Can you help? Please do comment here, or mail me: BrownhillsBob at Googlemail dot com.
Graeme Clarke wrote:
I was most interested in the article regarding Richard Meanly Anson.
I also have researched this soldier and attach my research relating to his military service, much of it not covered in the article.
Drafted to France from England on Wednesday 22 September 1915, Richard was mortally wounded in action on Saturday 16 September 1916 and removed to the 44th Casualty Clearing Station at Puchevillers where he succumbed to his injuries.

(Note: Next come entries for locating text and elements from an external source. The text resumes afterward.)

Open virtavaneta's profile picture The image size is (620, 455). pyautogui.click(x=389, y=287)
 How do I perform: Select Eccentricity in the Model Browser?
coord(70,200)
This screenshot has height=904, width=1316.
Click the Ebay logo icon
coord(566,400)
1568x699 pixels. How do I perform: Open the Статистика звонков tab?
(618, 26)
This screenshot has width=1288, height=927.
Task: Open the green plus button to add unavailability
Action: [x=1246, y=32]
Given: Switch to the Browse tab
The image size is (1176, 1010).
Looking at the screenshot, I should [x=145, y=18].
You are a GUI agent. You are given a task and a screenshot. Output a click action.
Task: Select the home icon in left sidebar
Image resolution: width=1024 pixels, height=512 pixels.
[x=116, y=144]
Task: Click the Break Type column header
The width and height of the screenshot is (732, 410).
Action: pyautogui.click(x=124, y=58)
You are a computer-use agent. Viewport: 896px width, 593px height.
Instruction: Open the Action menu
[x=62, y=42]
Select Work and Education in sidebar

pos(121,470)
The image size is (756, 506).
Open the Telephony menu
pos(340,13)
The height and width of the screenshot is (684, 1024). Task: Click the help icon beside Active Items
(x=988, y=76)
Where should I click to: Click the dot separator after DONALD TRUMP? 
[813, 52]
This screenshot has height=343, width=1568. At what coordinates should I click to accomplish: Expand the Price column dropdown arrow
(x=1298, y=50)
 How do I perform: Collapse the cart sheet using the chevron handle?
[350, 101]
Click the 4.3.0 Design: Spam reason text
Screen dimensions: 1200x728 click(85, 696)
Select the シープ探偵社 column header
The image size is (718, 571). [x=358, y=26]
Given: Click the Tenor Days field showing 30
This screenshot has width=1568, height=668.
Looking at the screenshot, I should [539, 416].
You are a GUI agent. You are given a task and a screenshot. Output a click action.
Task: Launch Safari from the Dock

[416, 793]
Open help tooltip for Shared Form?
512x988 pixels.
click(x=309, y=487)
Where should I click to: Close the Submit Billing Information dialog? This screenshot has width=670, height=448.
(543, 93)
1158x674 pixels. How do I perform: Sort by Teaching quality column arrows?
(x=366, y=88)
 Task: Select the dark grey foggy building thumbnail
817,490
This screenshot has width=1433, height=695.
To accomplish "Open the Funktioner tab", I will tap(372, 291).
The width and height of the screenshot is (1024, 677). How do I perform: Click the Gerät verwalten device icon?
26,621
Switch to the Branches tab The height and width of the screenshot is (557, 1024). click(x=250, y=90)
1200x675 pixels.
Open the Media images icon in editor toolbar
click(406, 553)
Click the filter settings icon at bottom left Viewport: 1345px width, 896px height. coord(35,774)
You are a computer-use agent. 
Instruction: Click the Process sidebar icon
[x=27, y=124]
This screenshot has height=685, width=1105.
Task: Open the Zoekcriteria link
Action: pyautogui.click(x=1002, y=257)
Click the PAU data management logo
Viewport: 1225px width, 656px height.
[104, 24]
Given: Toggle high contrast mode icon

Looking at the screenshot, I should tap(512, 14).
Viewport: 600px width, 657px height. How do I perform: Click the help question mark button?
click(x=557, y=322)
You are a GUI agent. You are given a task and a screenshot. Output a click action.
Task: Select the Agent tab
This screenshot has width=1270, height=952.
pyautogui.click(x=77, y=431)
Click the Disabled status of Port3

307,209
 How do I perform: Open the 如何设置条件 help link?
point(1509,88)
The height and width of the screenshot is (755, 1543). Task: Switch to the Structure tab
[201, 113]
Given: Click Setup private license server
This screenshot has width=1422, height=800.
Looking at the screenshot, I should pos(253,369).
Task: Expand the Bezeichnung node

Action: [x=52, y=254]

On the night of Friday 15 September 1916 his battalion moved into the front line trenches near Pozières Cemetery, La Boiselle and received orders to capture and consolidate Mouchet Farm to their fore. The Germans heavily bombed their positions during Saturday 16 September 1916 and at 3.15pm and 5pm they retaliated by bombarding the Germans positions.
At 6.35pm this date a bombing party attacked the German positions resulting in the farm being taken and consolidated, this task being completed by 2am the following morning.
Casualties amounted to 3 officers wounded, 14 other ranks killed and 68 other ranks wounded. A letter to Richard’s parents stated, ‘Three wounded men were lying out in the open in front of the line. Your son, together with his Company C.O. and another officer, at once volunteered to bring them in. They had lifted one on the stretcher when your son was hit, and I regret to say, rather seriously wounded in the abdomen.’
A sister at the hospital also wrote, ‘He was admitted with a severe wound in the abdomen. An operation was performed immediately and a great deal of internal damage was found. He
only lived till 2am on the next morning.’
The War Diary records, ’16 September 1916 – H.Q. in Pozieres Cemetery during this period enemy activity was marked in the vicinity of Mouquet Farm and points mentioned. Enemy bombarded Point 59 very heavily during the day. Our Howitzers bombarded 50 yards each side of Point 42 between 3.15pm and 5pm with excellent results compelling enemy to evacuate Point 42 and High Trench and take shelter in dug outs between Points 31 and 42 and a chalk pit about 75 yards north of Point 59.
‘At 6.35pm bombing parties attacked Point 31 under leadership of Lieutenant J. Foord, bombing the dug outs between that point and 42 which effectively disposed of all German attempts to retake the position. Casualties inflicted on enemy during this operation are at least 500 and it is regretted that owing to the obstinacy of the Germans and short space of time for consolidating, no prisoners were taken.
‘Our casualties amounted to 1 officer killed, 3 officers wounded, 14 other ranks killed and 68 other ranks wounded.’
Richard is buried in Puchevillers British Cemetery, 11 miles north east of Amiens, in Grave IV.D.18 and is also commemorated on the family grave at Rushall Parish Church. He was 24 years of age.